### Texto extraído
___

Evento debateu questões cruciais à afirmação e consolidação do regime democrático, dos direitos humanos e do Estado de Direito no Brasil.
Durante cinco dias, Advogados Públicos Federais, autoridades, juristas e especialistas debateram diversos temas relevantes sobre o funcionamento das instituições jurídicas e o papel que elas têm com a defesa e suporte de políticas públicas e das estruturas da democracia brasileira.
O seminário “As instituições jurídicas e a defesa da democracia”, um encontro inédito das maiores associações jurídicas do país, foi promovido de 9 a 13 de agosto, pela Associação Nacional dos Advogados Públicos Federais (ANAFE), em parceria com a Associação dos Juízes Federais do Brasil (AJUFE); a Associação Nacional dos Procuradores da República (ANPR); a Associação Nacional dos Procuradores dos Estados e do DF (ANAPE); a Associação Nacional dos Procuradores Municipais (ANPM); a Associação Nacional das Defensoras e Defensores Públicos (ANADEP); a Associação Nacional dos Defensores Públicos Federais (ANADEF); e a Ordem dos Advogados do Brasil (OAB).
O seminário já alcançou mais de 3 (três) mil visualizações nas transmissões pelo canal do Youtube da TV ANAFE. A organização do evento informa que oferecerá certificado de horas para todos os participantes que preencheram o formulário até sexta-feira (13). O conteúdo debatido pode ser acessado, na íntegra em www.youtube.com/tvanafe.
O CONTROLE DE FAKE NEWS NAS ELEIÇÕES: LIBERDADE DE EXPRESSÃO EM CONFLITO COM A DEMOCRACIA?
A participação da Ministra do Supremo Tribunal Federal (STF), Cármen Lúcia, marcou a programação do último dia do seminário. Durante debate na sexta-feira (13), sobre o controle de Fake News nas eleições, a magistrada fez duras críticas à tirania que, segundo ela, promove regras de acordo com humores e conveniência, e defendeu a liberdade de expressão para a manutenção do princípio democrático.
“Este seminário dá exatamente a tônica contemporânea que é a de todos nós cada vez mais refletirmos como aperfeiçoar as instituições jurídicas para garantir a permanência da democracia, porque ela tem um paradoxo na sua própria essência, que a distingue e a privilegia em termos de cidadania”, explica. “A tirania é um pântano. A democracia é um lago disposto a todos que querem usá-lo. As democracias permitem, até mesmo, aqueles que querem questionar modelos democráticos.”

___

### Extrato de dados
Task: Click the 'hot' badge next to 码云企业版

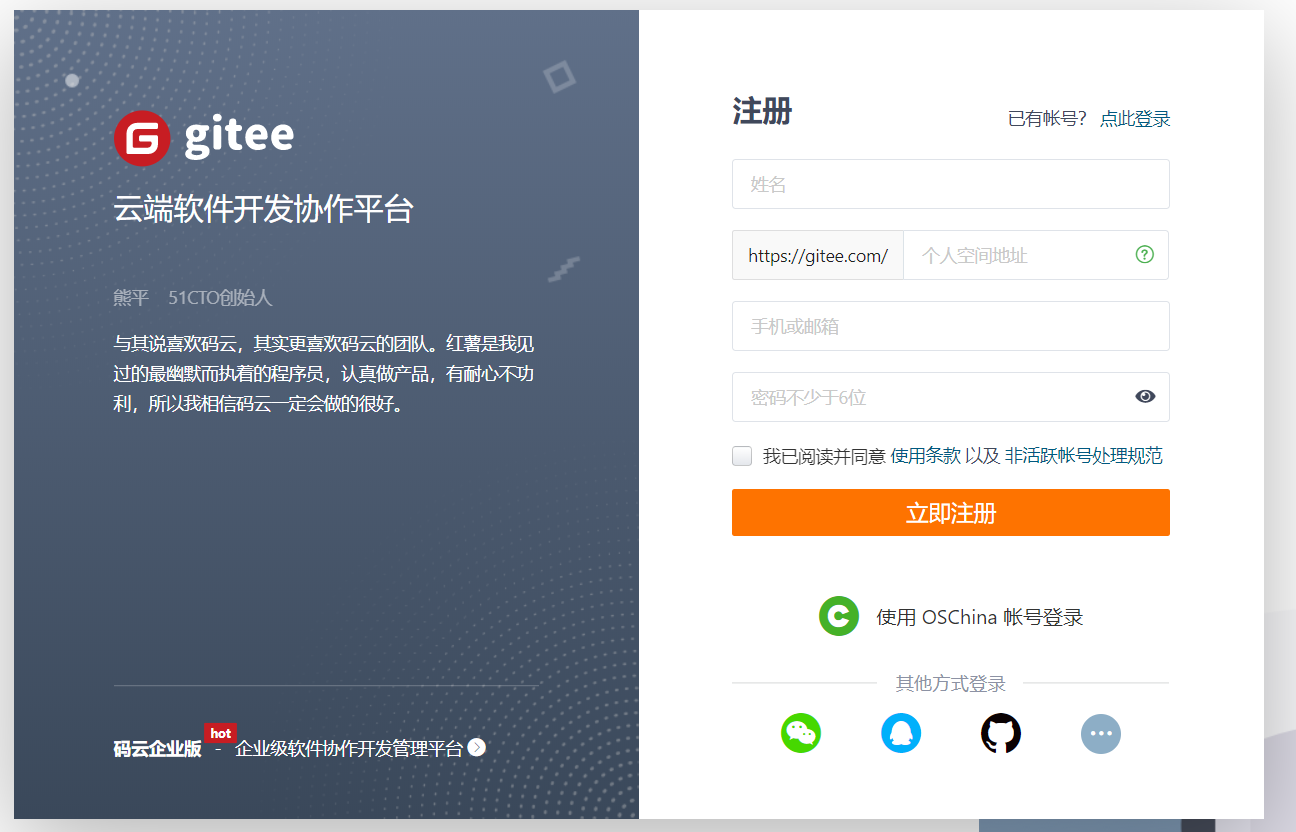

___

### Problema proposto 1
De acordo com o texto extraído, em que período o seminário foi promovido?
### Problema proposto 2
Traduza para o inglês esta frase do texto extraído: “O seminário já alcançou mais de 3 (três) mil visualizações nas transmissões pelo canal do Youtube da TV ANAFE.”
### Problema proposto 3
Reproduza o trecho do texto extraído que começa em "O seminário já" e termina em "COM A DEMOCRACIA?".

### Resultado da tarefa 1
De 9 a 13 de agosto.

### Resultado da tarefa 2
The seminar has already reached more than 3 (three) thousand views on the broadcasts on TV ANAFE's YouTube channel.

### Resultado da tarefa 3
O seminário já alcançou mais de 3 (três) mil visualizações nas transmissões pelo canal do Youtube da TV ANAFE. A organização do evento informa que oferecerá certificado de horas para todos os participantes que preencheram o formulário até sexta-feira (13). O conteúdo debatido pode ser acessado, na íntegra em www.youtube.com/tvanafe.
O CONTROLE DE FAKE NEWS NAS ELEIÇÕES: LIBERDADE DE EXPRESSÃO EM CONFLITO COM A DEMOCRACIA?